Hanya satu-dua kartu ucapan Natal dan Tahun Baru yang hadir di rumah saya. Biasanya berbarengan dengan parcel. Tidak seperti tahun sebelumnya, akhir-akhir ini wadah saling berucap salam dan selamat itu telah tergantikan. Beberapa tahun lalu ucapan itu masih banyak yang saya terima lewat email.

Kini, hampir semuanya hadir lewat telepon genggam. Yeah, dunia teknologi informasi memang luar biasa cepat bergerak maju, sekalipun perkembangan itu mungkin belum secepat perkembangan di Eropa. Sekitar sepuluh tahun lalu ketika saya berada di Eropa, hampir setiap orang memegangi telepon genggam ke mana-mana. Model telepon genggam mereka tipis-tipis seperti yang belakangan banyak digunakan orang Indonesia. Nah, sepuluh tahun itu pula, telepon genggam di Indonesia masih relatif terbatas.

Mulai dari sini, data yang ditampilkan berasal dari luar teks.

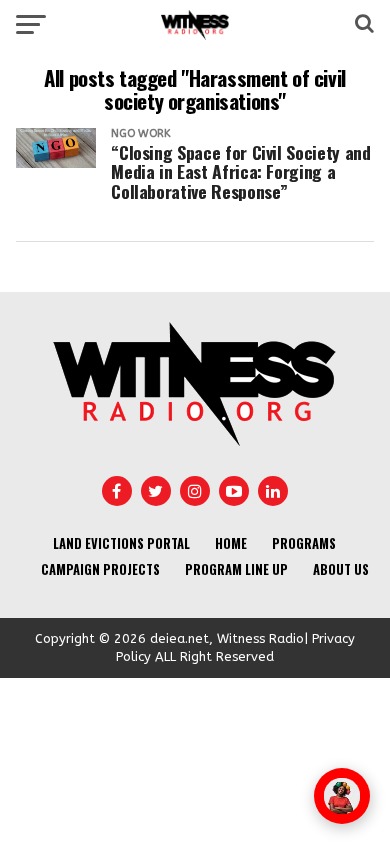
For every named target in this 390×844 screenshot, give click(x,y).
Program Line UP (236, 569)
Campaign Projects (100, 569)
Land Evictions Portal (121, 543)
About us (341, 569)
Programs (304, 543)
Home (231, 543)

Promosi Tragedi Bintaro 1987, Musibah Memilukan yang Memicu Proyek Rel Ganda 2 Dekade

Lazimnya juga, bentuknya masih besar dan tebal, berat-berat lagi. Maka orang Jawa bilang, nggo mbandhem kirik alias untuk melempar anjing. Sepertinya, kala itu warga Eropa juga sudah biasa saling berkirim ucapan salam dan selamat via telepon genggam. Saya tidak tahu persis perkembangan yang terjadi sekarang di Eropa. Yang jelas, kelaziman yang sepuluh tahun lalu berkembang di Eropa, kini baru banyak terjadi di Indonesia.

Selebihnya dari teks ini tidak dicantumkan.